The Ministry of Health has apologised for giving more than 1000 midwives the fright of their lives.
Some midwives were looking at choosing between paying the bills and buying Christmas presents after a payroll stuff up.
Baby Sadie was born last Christmas Eve and was helped into the world by a midwife working through the holiday.
"Babies come whenever they want and families need our help whenever they want," midwife Naomi Siddall told Newshub.
But on Thursday, midwives were left worrying whether they can even afford Christmas this year after an email from the ministry told them they had to send in their pay invoices by 3:30pm on Wednesday, an email they received at 4pm, so the deadline had already passed.
Otherwise, they would not be paid until mid-January.

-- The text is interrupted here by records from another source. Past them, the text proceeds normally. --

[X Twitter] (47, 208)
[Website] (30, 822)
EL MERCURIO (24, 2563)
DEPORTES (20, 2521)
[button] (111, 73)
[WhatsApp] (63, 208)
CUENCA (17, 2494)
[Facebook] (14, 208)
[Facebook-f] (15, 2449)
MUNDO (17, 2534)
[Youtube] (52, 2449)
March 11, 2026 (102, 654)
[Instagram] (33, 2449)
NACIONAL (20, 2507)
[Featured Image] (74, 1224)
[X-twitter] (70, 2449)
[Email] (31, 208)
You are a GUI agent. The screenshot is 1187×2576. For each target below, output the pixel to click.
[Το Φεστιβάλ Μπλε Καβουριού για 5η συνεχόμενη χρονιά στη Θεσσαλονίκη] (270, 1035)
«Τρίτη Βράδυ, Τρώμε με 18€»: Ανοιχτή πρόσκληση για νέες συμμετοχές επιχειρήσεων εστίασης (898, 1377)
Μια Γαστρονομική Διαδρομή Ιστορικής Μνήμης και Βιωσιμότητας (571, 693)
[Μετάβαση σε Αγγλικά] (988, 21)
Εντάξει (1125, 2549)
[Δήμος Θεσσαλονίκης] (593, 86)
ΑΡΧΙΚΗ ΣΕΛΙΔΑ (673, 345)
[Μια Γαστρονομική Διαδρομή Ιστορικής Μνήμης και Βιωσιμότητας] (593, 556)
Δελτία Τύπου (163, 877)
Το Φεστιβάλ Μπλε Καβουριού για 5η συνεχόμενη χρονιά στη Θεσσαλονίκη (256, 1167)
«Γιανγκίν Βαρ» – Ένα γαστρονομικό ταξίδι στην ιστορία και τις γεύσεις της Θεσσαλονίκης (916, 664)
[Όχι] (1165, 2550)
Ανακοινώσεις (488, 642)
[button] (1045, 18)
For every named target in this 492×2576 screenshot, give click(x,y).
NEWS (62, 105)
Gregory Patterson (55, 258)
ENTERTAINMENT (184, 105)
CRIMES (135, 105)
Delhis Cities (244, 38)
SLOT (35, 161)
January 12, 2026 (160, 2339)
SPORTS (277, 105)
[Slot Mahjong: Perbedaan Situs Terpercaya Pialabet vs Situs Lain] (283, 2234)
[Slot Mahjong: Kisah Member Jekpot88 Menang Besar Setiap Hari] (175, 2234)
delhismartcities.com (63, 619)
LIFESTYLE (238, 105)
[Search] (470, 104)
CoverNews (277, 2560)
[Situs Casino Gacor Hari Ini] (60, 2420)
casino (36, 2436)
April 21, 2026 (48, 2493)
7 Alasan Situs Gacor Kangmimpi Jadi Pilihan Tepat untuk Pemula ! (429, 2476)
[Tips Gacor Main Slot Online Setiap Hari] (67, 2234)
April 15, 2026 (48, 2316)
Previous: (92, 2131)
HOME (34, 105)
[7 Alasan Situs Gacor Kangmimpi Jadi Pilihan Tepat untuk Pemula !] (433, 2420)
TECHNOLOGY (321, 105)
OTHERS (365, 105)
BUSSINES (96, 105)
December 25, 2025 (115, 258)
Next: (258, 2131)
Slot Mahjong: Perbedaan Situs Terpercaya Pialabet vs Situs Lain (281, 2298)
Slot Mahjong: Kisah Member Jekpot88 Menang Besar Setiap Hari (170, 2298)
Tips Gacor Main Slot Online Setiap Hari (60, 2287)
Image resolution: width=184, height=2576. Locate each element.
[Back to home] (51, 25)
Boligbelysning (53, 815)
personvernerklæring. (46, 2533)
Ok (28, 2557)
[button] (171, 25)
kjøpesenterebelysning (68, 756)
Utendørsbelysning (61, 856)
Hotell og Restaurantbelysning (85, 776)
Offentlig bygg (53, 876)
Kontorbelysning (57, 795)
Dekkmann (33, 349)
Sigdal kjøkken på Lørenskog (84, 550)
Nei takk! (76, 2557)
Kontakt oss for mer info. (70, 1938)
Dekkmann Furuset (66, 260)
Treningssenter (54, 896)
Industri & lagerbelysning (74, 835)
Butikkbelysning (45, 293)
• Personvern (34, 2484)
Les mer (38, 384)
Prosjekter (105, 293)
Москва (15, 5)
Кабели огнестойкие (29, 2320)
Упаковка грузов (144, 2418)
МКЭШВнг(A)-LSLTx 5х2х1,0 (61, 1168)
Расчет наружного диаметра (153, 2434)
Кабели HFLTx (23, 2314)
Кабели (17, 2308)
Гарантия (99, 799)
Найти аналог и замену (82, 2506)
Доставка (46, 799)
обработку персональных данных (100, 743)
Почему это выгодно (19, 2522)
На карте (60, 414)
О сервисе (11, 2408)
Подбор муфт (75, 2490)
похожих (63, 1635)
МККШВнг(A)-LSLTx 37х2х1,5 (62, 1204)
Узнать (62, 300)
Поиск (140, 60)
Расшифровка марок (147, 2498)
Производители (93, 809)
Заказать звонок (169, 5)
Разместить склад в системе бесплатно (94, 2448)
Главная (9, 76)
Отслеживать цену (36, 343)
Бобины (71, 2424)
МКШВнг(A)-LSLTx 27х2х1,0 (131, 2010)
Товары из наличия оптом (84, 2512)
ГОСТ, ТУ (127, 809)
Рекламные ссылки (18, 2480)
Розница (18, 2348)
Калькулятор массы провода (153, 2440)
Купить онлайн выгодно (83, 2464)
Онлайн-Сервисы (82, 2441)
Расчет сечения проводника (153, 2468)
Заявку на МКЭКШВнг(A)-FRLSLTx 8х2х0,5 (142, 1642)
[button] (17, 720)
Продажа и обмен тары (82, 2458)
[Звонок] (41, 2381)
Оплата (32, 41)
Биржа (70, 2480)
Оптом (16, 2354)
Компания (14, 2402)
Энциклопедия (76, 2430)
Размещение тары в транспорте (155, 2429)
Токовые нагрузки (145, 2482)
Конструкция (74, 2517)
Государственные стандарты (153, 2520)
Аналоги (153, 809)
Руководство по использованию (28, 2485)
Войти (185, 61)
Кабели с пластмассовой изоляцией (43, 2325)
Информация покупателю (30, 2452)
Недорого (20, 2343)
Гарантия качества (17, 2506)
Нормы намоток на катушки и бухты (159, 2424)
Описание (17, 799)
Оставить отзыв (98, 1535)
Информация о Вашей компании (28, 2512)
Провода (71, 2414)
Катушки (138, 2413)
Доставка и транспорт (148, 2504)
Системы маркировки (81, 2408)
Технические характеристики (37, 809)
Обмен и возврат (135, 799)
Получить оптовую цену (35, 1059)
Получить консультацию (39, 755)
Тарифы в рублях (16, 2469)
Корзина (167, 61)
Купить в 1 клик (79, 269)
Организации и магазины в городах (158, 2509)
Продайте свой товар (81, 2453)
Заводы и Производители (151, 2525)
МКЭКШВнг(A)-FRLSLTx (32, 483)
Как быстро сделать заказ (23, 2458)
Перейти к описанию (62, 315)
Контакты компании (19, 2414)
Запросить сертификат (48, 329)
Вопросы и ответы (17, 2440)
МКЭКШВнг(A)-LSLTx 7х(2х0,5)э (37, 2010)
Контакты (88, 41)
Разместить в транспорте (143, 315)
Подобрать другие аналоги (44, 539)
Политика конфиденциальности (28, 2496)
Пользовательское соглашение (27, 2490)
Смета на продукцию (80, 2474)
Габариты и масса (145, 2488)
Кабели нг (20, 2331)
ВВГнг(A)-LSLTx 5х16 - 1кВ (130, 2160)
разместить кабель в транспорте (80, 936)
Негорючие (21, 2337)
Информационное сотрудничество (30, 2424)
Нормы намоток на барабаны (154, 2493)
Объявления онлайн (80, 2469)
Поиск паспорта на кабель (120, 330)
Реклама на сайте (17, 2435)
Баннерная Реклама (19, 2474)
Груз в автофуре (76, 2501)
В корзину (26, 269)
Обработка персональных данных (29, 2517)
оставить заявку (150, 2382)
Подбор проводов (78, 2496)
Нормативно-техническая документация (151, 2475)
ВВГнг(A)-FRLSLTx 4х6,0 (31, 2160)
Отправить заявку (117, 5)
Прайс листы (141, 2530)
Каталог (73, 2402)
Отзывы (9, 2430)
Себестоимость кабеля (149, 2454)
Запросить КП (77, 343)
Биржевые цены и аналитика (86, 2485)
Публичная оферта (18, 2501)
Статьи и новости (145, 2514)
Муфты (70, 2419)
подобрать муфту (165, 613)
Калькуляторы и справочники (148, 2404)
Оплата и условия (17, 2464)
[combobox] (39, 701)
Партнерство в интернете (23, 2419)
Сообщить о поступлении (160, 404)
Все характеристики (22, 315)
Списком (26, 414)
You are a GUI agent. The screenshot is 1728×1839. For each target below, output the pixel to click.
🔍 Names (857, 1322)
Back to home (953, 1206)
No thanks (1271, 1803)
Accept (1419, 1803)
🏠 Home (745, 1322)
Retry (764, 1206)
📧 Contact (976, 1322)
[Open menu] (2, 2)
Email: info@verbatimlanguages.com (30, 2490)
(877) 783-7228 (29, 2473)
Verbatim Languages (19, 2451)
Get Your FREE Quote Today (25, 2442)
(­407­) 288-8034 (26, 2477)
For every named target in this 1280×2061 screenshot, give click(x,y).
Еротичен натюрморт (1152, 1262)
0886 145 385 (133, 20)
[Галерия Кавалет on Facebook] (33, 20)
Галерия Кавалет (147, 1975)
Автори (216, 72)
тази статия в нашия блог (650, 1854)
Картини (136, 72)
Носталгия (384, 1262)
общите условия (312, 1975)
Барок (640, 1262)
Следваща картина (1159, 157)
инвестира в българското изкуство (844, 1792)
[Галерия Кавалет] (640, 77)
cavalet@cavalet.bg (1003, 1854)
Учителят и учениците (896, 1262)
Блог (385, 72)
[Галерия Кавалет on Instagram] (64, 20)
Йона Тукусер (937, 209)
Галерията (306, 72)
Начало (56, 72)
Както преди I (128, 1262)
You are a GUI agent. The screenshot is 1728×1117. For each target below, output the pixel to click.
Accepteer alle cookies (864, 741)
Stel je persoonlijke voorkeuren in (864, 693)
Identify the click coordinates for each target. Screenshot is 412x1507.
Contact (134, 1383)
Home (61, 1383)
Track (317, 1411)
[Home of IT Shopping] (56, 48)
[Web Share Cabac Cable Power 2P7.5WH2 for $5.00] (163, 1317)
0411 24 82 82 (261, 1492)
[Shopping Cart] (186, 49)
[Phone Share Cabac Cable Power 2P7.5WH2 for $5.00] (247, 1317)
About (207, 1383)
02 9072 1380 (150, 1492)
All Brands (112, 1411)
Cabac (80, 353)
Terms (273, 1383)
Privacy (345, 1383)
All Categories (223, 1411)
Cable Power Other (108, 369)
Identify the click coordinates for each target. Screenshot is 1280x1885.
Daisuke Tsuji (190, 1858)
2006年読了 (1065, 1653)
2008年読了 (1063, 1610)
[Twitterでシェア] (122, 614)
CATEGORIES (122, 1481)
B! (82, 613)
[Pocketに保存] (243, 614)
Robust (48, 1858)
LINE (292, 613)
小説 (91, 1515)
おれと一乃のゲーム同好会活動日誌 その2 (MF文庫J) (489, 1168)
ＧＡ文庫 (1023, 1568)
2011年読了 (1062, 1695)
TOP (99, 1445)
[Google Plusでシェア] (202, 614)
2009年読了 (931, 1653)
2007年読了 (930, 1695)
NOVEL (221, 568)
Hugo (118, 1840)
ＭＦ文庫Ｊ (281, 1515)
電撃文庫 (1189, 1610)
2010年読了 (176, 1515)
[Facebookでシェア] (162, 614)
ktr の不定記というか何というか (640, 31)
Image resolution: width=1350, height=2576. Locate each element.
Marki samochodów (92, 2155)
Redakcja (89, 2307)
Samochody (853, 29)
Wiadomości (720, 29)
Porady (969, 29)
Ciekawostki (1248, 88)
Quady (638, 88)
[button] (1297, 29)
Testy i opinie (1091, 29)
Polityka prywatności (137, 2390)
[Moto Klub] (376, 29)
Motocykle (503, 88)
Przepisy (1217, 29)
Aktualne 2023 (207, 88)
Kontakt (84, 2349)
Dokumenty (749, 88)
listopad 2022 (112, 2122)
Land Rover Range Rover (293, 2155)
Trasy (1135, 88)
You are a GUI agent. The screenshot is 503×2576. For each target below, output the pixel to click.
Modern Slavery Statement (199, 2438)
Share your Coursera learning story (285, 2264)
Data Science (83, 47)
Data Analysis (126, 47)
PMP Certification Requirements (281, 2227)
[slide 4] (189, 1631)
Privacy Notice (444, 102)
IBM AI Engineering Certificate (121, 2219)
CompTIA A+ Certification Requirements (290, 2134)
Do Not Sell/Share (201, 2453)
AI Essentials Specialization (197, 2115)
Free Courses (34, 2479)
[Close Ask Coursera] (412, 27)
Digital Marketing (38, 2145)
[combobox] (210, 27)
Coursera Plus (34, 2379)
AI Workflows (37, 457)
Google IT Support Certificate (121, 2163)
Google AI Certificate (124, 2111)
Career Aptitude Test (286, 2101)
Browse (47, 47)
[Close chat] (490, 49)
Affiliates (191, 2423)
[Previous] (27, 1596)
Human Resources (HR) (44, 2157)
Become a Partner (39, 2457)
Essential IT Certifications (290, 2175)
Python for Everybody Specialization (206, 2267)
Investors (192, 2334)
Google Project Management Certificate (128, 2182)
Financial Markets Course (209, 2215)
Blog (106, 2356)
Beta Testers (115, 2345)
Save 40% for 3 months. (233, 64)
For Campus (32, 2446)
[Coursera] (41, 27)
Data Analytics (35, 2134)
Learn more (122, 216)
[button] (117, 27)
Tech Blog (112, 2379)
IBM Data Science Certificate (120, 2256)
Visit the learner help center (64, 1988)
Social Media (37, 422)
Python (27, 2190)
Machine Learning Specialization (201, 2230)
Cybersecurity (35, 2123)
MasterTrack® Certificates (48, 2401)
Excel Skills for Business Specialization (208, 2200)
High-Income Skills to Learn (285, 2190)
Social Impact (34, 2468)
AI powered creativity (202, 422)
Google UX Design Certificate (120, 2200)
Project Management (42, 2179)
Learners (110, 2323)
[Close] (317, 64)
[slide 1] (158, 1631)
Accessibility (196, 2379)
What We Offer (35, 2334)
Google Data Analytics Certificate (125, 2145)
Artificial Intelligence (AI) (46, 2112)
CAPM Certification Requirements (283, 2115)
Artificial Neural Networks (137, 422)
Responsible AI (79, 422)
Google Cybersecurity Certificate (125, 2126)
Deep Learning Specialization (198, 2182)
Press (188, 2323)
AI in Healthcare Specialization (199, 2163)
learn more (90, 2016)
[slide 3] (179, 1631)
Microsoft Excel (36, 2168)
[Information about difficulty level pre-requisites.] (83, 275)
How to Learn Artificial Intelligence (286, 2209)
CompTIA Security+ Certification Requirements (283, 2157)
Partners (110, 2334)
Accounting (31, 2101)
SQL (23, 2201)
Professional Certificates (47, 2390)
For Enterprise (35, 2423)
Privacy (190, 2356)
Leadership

"Many of us live pay to pay," Siddall said. "That's the reality for a lot of New Zealanders at the moment. So they were expecting to put a claim through and now they are choosing between buying presents and paying the bills."
There's already fury in the profession - strikes over pay disputes, understaffing and a heavy COVID workload have midwives under stress.
"Midwives are leaving in droves, and it's off the back of this increased workload and this disrespect we're having from these entities that are supposed to be supporting us," Siddall said.
Alison Eddy from the New Zealand College of Midwives went into bat immediately for the 1300 affected midwives, slamming the Ministry of Health for their mistake.
"Very frustrated. very undervalued and very annoyed, would be a mild way of putting it," Eddy told Newshub.
On Thursday afternoon, the Ministry of Health apologised to the midwives in a statement to Newshub.
The Ministry said they incorrectly told midwives the wrong cut-off date and will give them until Friday to get their pay claims in.
It's an error that took them 20 hours to correct but a Christmas delivery no midwife asked for.